Coloca los codos sobre la mesa de madera de la cocina, fija la mirada en el frasco de salsa de soya, ubicado a treinta centímetros de su mano izquierda, y su voz se reduce a un susurro: “Cuando mi mamá estaba muriendo de tuberculosis, tenía pánico de cerrar los ojos, y yo la dormía al convencerla de que saliera a volar por encima del pueblo. Era una manera de ayudarla a descansar”.

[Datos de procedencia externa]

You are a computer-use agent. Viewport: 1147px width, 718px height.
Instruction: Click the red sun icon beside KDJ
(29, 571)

Sus preocupaciones: Chávez
Los anhelos y temores del artista se sintetizan en dos palabras: Hugo Chávez. “Lo que más quiero es salir de toda esta historia, esta farsa y esta mentira. Aquí ya está instaurado un régimen dictatorial, allá aquellos que no se quieran dar cuenta. Los líderes políticos no han estado a la altura, porque nosotros, la sociedad civil, les hemos dado oportunidades de hacer algo por el país y ellos las han desaprovechado… Otra cosa que me preocupa es que me manden a matar otra vez”.
En 2003, Luis Brito le abrió la reja de su apartamento a un hombre que se identificó como representante del Consejo Nacional de la Cultura (Conac). El sujeto le pidió prestado el baño, caminó hacia el pasillo que conduce hacia los cuartos y, de repente, sacó un revólver para apuntar al fotógrafo, quien se abalanzó sobre su agresor con una fuerza que en situaciones normales no es capaz de desarrollar.

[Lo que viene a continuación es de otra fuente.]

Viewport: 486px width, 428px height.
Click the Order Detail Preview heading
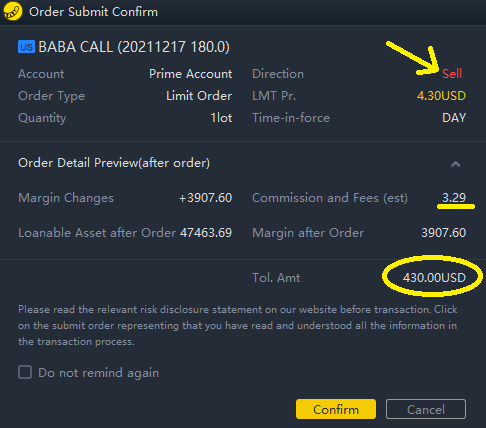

Agitado, y subiendo el tono de voz, explica el desenlace de aquel día: “La pistola no se disparó, pero eso me trajo una crisis de tensión y diabetes que jamás les podré perdonar [a los chavistas]”. Para este ríocaribero, ningún creador, independientemente de su ideología, puede mantenerse al margen de los acontecimientos políticos de su país, ya que “quienes viven la historia son los que participan de ella, mientras que los demás son unos miserables. Aunque sea fotógrafo, yo le canto a la vida, a la amistad, al baile y a la libertad”.